» **Passage**:
____
With all trailers you must visually look for potential leaks regularly. Driving on any roads will break down joints and parts due to the dissimilar materials expansion/contraction, vibrations, twisting, impacts, etc.

On stick buiilts they use the sandwich contruction to give it strength, when it gets moisture between the layers it weakens and they sag ... which accelerates the process.

With a fiberglass trailer single or double it will not corrode or rot and loose it's strength. Might get some mold. With an Escape you can slice the headliner to inspect, reattach, etc. and then use plastic snap buttons or rails to dress up the slice(s). If you go to marine supply sites and check out headliners you will see the same type of product ETI uses and attachment 'systems' to add to your contact adhesive.

There are headliner grade contact adhesives that don't weaken with heat. On our 2014 19' it must have the common contact adhesive that can be softened with heat to remove the layers. On our trailer the forward section is sagging, the rear with the solar panel over it is not. ETI is continuing to change materials and methods so each trailer can be different in subtle or not so subtle ways.
____
» **Problems to solve**:
(1) In the trailer passage, which section of the 2014 19' trailer is sagging?
(2) Please echo the stretch of the trailer passage from "With a fiberglass" through "so subtle ways.".
These entries come from a separate source.

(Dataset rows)
____
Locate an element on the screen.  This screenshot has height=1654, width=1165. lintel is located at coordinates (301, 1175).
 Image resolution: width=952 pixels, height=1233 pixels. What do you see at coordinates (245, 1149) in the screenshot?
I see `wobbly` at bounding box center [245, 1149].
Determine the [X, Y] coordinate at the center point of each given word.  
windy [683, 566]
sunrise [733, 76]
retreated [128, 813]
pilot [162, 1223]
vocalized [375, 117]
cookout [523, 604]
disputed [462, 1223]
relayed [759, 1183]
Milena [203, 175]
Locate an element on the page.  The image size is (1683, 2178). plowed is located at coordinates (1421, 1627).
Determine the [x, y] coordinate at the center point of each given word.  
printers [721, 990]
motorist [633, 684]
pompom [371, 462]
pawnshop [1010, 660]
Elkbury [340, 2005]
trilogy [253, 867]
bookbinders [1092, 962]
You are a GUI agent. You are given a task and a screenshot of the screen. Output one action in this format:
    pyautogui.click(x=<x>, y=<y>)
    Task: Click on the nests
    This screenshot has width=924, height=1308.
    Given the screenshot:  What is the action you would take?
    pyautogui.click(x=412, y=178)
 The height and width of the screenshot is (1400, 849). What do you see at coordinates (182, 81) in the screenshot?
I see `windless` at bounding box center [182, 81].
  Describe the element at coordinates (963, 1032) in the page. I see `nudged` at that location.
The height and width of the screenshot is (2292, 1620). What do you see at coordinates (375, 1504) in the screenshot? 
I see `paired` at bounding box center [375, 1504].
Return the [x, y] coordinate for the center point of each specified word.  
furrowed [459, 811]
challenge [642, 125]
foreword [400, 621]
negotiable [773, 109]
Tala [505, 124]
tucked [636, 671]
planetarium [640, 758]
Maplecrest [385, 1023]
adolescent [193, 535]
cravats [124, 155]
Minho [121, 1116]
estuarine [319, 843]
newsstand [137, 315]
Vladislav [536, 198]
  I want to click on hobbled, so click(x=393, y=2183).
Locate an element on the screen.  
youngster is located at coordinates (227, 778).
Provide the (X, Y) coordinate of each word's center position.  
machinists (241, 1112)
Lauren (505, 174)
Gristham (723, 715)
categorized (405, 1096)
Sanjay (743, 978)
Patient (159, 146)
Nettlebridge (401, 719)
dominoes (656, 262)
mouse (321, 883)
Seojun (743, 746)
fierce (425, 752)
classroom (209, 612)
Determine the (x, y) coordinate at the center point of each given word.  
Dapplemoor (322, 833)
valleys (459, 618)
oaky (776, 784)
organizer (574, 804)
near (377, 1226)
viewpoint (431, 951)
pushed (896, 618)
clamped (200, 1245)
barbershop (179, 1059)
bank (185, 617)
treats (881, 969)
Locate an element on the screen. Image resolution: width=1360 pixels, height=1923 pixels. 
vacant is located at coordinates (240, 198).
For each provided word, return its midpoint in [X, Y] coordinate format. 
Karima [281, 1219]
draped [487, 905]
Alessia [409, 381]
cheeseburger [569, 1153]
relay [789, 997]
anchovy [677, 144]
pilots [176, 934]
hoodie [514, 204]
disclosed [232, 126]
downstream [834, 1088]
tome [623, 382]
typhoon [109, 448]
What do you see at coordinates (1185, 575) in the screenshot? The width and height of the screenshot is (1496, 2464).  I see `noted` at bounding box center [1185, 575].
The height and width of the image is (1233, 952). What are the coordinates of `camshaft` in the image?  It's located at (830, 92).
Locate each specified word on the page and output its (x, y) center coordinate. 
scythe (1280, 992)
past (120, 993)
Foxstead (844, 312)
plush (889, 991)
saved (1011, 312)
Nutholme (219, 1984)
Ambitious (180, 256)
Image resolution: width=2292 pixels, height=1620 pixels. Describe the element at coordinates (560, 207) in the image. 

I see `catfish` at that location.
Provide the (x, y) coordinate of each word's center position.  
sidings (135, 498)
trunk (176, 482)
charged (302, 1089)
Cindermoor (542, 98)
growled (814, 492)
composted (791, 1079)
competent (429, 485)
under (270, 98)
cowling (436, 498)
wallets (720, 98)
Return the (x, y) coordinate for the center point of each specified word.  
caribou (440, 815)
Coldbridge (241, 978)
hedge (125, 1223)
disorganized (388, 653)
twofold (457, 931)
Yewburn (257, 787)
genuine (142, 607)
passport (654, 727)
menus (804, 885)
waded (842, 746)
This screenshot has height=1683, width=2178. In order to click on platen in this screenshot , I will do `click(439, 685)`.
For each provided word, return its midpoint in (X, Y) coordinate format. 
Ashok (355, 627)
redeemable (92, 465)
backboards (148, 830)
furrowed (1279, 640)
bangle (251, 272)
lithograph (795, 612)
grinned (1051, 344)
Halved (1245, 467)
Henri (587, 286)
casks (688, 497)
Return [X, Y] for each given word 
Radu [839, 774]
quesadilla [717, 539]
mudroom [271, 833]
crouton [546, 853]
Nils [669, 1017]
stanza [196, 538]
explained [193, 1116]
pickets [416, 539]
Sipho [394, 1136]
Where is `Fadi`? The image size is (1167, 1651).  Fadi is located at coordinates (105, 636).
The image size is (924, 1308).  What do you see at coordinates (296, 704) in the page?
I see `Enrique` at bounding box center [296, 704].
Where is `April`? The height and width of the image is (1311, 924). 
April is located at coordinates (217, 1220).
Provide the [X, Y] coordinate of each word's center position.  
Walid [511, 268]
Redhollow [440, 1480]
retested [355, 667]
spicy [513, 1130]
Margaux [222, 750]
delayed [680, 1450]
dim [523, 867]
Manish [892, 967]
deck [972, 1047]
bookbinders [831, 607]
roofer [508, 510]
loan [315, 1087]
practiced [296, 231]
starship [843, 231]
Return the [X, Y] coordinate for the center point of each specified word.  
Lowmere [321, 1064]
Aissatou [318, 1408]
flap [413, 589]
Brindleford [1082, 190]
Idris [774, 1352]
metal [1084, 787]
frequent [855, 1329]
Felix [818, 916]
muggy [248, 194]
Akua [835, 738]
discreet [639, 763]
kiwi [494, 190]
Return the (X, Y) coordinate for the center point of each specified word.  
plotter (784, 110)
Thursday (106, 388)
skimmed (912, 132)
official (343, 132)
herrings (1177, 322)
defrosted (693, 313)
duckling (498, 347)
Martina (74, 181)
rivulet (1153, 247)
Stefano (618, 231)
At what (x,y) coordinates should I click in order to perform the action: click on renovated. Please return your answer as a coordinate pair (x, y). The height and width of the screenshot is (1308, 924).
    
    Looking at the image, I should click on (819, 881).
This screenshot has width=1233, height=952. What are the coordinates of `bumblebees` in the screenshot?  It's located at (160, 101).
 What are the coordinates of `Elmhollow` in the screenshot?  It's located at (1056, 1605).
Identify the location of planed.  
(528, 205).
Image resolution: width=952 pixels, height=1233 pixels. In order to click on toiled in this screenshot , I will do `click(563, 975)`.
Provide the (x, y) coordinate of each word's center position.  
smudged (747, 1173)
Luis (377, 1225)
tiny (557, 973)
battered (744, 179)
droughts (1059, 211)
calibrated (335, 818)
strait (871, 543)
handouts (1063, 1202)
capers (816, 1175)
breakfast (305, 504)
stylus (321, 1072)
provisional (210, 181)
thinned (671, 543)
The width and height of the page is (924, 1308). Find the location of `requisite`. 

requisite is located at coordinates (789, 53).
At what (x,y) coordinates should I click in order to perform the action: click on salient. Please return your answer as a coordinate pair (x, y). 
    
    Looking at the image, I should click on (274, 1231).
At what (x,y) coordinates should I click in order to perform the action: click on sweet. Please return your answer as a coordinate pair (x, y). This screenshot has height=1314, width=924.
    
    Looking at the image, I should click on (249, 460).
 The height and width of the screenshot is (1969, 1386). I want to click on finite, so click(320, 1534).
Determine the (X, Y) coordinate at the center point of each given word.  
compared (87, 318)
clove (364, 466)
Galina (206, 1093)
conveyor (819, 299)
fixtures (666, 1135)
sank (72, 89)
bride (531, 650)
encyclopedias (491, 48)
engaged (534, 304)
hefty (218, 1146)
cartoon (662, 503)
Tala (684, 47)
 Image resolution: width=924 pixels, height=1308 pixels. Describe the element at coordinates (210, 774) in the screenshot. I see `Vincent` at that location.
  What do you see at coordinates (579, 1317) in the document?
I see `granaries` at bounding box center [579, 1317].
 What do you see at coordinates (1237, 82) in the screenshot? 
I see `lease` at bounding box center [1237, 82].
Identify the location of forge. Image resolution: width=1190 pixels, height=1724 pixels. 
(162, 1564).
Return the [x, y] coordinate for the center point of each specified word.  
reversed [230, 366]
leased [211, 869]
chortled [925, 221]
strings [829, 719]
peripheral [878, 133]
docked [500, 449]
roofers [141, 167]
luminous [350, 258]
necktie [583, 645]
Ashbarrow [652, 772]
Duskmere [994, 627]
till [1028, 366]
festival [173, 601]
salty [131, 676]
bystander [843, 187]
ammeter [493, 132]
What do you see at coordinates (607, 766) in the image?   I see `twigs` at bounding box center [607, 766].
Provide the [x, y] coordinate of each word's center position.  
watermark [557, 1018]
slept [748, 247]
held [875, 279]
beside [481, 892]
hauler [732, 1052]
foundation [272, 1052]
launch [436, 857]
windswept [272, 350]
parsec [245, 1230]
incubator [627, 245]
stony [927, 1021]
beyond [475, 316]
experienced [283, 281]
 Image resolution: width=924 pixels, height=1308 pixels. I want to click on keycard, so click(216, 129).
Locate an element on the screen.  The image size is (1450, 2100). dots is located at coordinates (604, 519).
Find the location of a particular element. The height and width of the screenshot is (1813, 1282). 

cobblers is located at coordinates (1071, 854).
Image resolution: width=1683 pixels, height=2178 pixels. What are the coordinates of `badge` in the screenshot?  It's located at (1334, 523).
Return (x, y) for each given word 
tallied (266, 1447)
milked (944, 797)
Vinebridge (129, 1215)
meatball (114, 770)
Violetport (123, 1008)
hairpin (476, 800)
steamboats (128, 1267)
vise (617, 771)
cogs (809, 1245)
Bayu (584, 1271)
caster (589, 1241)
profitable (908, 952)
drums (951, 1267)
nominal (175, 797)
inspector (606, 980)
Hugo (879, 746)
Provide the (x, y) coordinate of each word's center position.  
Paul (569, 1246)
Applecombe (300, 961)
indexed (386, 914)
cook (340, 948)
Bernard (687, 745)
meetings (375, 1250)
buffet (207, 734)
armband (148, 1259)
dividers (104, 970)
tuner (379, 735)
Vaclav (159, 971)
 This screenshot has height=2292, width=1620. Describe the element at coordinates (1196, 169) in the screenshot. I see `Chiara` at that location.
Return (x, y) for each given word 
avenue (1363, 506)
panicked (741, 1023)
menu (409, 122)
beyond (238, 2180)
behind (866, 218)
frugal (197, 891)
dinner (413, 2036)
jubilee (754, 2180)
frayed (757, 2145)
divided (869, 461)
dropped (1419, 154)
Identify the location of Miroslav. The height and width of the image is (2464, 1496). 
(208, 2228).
____
» **Answers for the exercise**:
(1) The forward section.

(2)
With a fiberglass trailer single or double it will not corrode or rot and loose it's strength. Might get some mold. With an Escape you can slice the headliner to inspect, reattach, etc. and then use plastic snap buttons or rails to dress up the slice(s). If you go to marine supply sites and check out headliners you will see the same type of product ETI uses and attachment 'systems' to add to your contact adhesive.

There are headliner grade contact adhesives that don't weaken with heat. On our 2014 19' it must have the common contact adhesive that can be softened with heat to remove the layers. On our trailer the forward section is sagging, the rear with the solar panel over it is not. ETI is continuing to change materials and methods so each trailer can be different in subtle or not so subtle ways.